*Work required*
Quote verbatim the lines of the material below, starting with the line that contains "Task: Select Broadcasting in settings sidebar" and stopping after the line that contains "Action: (272, 343)".
start
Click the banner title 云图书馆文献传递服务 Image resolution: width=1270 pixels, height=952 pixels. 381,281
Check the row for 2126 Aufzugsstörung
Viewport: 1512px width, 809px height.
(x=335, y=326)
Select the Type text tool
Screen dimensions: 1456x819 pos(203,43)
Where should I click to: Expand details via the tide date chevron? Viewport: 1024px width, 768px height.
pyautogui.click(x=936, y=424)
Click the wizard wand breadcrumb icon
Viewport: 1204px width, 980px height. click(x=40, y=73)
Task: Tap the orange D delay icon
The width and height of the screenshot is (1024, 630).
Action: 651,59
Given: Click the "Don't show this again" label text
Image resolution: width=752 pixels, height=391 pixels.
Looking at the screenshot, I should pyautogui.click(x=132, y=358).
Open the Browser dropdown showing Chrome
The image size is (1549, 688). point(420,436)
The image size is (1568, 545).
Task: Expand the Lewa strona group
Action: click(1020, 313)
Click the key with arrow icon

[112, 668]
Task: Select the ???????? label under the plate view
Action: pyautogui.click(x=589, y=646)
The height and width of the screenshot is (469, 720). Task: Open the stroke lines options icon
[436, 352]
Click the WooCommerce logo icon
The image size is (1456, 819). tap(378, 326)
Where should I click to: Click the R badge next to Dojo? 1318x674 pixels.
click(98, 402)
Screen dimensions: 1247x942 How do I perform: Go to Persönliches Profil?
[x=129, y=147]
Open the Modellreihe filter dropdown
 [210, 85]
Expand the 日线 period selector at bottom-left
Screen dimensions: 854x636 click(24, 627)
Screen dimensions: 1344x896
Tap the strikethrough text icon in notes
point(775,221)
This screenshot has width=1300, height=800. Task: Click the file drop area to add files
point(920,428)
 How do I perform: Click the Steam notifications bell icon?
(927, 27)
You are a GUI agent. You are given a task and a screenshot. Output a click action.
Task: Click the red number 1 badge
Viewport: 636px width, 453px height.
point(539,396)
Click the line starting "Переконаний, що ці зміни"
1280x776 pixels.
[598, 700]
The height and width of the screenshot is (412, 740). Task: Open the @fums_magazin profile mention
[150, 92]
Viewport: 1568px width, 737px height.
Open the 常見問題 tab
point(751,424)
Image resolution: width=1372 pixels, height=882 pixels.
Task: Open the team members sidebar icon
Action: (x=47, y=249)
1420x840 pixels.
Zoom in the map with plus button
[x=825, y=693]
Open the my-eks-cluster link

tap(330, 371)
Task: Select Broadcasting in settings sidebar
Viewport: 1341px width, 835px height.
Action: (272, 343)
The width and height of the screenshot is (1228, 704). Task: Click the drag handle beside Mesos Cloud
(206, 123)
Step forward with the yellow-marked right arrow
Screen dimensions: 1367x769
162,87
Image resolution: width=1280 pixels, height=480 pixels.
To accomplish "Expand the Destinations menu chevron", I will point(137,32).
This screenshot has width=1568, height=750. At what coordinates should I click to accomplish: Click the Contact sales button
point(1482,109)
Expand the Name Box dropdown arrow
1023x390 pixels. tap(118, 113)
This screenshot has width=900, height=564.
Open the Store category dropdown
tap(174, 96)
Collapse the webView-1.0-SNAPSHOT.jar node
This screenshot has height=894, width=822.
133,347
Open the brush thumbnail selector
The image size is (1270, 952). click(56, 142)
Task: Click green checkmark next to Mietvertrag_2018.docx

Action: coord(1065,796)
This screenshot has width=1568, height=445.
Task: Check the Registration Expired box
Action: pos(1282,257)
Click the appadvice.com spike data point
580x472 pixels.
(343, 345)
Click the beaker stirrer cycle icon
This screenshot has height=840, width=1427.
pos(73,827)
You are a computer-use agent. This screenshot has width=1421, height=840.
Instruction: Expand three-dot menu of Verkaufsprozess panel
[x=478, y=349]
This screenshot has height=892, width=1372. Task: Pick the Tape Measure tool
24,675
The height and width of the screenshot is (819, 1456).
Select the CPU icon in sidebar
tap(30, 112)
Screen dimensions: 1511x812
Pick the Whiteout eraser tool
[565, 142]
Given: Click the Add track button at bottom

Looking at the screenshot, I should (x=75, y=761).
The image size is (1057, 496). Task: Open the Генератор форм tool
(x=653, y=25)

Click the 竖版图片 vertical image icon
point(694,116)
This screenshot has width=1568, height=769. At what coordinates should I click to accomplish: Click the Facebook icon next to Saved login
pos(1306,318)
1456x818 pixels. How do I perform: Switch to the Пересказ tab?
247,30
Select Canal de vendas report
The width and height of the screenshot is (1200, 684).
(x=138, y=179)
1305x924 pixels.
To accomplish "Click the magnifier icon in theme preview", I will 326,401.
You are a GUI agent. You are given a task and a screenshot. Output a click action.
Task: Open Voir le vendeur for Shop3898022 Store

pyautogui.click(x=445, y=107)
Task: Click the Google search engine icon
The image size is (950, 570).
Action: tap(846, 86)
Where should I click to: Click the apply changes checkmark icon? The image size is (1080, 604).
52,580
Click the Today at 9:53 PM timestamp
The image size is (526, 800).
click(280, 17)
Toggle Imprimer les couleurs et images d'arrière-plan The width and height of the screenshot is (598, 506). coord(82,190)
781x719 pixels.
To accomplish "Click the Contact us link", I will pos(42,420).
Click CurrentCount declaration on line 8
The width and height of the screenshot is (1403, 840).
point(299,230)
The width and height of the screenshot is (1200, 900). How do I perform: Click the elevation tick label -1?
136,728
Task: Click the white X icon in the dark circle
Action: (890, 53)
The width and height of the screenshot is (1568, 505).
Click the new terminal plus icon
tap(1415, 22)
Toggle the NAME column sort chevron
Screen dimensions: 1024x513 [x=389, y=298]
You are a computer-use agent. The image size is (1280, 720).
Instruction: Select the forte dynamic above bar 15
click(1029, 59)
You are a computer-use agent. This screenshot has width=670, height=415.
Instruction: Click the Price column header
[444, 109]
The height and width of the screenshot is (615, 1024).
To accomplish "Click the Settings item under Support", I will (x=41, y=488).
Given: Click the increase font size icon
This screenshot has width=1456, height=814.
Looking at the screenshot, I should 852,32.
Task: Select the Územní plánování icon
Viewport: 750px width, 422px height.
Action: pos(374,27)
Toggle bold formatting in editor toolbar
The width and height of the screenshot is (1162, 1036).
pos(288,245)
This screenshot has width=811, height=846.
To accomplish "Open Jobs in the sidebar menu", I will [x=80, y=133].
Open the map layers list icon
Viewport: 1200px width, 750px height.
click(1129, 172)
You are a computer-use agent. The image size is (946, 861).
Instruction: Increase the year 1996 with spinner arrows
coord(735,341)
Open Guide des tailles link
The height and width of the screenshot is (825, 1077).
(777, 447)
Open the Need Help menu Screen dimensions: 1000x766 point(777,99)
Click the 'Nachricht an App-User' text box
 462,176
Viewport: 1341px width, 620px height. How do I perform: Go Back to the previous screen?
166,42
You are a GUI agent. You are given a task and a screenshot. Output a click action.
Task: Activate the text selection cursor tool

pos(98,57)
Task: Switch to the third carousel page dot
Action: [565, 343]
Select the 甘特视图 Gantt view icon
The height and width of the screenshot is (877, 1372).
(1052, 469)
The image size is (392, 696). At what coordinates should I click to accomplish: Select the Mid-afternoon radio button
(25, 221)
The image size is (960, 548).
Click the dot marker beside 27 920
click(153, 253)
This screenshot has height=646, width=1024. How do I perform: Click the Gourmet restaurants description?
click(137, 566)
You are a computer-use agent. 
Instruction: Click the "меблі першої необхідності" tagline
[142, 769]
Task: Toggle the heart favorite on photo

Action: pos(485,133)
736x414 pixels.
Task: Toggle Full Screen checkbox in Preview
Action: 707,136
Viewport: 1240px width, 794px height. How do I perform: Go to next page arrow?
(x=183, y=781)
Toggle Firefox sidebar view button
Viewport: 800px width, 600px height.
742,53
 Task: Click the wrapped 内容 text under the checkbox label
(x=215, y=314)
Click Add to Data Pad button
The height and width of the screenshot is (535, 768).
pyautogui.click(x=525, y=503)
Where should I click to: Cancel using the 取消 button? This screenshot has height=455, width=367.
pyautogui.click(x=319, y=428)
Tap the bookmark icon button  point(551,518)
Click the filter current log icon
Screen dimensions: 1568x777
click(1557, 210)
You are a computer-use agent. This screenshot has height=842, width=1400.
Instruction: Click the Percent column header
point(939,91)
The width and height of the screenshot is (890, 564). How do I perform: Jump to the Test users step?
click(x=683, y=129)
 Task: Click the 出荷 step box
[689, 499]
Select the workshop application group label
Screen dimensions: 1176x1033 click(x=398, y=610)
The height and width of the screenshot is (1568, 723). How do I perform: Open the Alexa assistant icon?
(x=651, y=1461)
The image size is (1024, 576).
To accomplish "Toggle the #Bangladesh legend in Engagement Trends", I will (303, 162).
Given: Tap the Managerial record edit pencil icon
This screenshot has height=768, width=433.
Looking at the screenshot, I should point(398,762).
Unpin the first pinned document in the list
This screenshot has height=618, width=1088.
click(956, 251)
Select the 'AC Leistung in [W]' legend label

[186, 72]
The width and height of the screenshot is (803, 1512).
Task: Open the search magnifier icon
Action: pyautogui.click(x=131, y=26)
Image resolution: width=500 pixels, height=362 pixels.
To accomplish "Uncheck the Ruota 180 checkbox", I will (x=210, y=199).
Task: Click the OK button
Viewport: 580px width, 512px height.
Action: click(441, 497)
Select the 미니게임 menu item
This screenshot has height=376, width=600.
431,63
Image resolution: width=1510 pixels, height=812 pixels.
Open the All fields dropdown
end
*Result*
Task: Select Broadcasting in settings sidebar
Viewport: 1341px width, 835px height.
Action: (272, 343)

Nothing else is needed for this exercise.